*PROBLEM DESCRIPTION:* Go through the material line by line and copy each one with the word "click".

*MATERIAL PROVIDED:*

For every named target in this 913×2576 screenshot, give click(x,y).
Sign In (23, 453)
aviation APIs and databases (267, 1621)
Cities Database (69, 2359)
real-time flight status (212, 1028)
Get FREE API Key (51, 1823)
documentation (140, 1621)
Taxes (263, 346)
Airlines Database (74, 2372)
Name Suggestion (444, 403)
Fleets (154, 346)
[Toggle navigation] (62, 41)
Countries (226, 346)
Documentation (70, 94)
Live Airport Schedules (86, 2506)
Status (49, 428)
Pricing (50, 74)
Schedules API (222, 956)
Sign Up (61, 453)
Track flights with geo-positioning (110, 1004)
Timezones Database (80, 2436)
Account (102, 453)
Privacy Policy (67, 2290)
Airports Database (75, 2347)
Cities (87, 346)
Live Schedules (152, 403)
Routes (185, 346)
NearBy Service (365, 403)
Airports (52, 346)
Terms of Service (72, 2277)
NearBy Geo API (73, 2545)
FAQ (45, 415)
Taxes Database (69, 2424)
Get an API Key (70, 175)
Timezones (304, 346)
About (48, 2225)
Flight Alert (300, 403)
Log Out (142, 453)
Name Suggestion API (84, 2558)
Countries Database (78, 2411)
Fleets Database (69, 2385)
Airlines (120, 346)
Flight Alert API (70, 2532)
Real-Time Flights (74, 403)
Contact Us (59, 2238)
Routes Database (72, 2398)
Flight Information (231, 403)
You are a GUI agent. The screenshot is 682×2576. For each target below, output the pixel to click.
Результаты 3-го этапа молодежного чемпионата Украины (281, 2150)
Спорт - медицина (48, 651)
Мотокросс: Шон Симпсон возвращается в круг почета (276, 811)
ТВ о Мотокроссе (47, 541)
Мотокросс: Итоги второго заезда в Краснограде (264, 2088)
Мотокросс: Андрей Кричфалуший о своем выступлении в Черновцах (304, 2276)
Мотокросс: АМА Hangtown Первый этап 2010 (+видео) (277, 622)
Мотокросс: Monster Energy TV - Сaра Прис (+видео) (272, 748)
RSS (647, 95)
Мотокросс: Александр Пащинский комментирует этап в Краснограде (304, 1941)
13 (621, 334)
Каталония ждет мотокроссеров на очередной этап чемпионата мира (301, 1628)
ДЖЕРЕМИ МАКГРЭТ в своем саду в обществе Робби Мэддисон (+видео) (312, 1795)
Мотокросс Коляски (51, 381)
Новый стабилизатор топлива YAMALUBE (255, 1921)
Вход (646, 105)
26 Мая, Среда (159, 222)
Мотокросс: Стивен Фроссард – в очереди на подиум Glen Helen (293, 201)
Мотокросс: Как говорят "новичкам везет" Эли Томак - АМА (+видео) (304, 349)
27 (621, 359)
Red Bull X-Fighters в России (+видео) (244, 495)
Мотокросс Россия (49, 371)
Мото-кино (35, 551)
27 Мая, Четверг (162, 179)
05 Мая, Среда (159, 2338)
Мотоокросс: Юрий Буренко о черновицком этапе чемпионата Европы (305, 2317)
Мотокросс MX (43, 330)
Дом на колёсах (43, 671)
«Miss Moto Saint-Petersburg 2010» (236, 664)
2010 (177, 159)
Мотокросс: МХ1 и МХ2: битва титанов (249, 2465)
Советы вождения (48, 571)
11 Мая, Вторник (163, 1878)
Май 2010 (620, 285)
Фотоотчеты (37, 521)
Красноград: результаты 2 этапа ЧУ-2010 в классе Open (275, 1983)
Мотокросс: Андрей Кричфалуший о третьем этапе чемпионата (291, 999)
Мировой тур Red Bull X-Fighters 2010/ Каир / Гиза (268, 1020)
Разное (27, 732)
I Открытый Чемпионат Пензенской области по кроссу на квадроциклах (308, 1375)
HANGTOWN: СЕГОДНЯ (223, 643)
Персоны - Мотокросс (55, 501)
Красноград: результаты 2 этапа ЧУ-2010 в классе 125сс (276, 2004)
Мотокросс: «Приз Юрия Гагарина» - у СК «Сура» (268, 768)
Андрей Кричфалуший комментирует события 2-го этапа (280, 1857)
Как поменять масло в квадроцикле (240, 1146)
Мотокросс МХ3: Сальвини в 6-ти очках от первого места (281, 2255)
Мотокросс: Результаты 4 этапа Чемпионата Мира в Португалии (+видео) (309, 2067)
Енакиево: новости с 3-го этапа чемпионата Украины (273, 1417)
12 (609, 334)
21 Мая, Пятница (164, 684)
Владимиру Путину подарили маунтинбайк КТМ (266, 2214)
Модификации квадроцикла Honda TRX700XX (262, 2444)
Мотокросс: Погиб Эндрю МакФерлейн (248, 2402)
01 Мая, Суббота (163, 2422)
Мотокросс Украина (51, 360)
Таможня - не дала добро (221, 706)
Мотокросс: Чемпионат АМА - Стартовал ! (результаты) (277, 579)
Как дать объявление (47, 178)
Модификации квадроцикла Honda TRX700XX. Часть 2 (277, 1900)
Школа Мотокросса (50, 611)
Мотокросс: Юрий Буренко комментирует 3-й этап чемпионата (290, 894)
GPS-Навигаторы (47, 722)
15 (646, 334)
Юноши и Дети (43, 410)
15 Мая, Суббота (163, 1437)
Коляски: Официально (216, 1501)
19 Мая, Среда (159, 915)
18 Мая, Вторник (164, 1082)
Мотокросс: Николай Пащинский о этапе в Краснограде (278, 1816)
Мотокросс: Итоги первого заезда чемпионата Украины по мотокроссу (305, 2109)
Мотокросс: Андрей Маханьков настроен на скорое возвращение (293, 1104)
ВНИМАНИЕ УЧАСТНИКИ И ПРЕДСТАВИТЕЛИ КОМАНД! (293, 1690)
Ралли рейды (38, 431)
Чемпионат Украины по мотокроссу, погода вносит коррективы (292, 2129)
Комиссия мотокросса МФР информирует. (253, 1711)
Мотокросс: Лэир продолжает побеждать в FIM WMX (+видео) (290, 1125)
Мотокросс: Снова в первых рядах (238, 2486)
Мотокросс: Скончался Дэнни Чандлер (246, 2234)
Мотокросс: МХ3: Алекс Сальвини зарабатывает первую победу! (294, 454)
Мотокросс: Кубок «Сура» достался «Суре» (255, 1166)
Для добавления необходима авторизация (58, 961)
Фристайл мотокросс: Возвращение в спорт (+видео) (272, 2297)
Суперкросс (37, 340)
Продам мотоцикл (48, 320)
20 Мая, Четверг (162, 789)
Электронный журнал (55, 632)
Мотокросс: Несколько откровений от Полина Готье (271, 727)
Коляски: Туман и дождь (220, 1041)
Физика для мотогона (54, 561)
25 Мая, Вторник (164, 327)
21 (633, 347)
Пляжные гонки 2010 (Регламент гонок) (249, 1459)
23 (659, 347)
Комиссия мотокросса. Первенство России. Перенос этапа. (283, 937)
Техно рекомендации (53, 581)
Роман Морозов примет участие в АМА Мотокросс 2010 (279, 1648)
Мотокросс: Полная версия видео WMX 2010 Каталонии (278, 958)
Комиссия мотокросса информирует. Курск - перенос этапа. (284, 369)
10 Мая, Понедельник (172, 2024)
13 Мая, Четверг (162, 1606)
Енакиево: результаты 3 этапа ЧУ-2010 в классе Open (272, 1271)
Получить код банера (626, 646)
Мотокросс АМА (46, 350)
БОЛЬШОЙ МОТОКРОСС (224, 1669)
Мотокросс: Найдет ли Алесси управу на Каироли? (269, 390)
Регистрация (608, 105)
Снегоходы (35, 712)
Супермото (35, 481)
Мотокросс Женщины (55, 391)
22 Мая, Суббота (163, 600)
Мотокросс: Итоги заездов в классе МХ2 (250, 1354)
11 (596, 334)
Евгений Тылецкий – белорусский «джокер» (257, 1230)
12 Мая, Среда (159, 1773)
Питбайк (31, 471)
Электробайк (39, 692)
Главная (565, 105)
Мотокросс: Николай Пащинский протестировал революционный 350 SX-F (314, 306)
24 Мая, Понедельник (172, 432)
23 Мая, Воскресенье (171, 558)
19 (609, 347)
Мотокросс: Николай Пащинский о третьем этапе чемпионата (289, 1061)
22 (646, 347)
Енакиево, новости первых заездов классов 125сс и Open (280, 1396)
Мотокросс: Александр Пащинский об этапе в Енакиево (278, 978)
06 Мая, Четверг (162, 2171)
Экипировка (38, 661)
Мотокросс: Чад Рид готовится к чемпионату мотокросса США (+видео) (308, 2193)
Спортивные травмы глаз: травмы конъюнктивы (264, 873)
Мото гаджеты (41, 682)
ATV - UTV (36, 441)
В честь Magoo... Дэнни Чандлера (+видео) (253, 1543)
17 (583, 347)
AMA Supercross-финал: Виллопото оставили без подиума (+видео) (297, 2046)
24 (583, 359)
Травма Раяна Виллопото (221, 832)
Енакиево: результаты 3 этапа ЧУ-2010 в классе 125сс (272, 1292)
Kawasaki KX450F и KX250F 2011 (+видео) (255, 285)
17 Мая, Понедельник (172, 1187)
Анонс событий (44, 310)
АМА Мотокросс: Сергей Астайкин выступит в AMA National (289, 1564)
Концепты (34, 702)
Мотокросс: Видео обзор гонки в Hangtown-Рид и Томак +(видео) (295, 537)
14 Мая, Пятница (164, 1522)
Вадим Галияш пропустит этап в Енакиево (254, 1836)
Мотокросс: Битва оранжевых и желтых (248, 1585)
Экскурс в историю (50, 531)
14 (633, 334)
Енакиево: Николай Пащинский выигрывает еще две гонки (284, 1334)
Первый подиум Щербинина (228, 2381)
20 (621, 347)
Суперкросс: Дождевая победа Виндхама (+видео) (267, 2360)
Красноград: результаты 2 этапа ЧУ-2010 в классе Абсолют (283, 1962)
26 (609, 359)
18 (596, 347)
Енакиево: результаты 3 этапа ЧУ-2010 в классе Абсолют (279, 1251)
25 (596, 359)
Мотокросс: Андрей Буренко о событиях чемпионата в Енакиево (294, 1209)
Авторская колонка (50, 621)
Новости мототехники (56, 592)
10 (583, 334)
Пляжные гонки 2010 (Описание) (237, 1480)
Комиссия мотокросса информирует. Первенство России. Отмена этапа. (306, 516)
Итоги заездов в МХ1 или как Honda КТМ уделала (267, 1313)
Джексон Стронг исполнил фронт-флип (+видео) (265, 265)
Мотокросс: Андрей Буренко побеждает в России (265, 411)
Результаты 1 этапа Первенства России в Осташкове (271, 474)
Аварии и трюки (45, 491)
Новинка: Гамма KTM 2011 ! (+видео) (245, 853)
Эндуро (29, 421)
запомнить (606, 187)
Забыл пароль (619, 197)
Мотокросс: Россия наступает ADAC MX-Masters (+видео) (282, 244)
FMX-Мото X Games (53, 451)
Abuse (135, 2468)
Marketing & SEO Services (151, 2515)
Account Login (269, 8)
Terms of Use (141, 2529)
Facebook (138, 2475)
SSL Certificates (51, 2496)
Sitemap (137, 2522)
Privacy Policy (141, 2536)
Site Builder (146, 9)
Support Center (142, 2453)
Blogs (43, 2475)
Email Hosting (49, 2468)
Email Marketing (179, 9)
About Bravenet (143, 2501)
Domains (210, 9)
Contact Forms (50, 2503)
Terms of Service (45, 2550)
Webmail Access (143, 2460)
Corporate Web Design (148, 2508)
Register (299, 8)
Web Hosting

*SOLVED PROBLEM:*
For every named target in this 913×2576 screenshot, give click(x,y).
You are a GUI agent. The screenshot is 682×2576. For each target below, output the pixel to click.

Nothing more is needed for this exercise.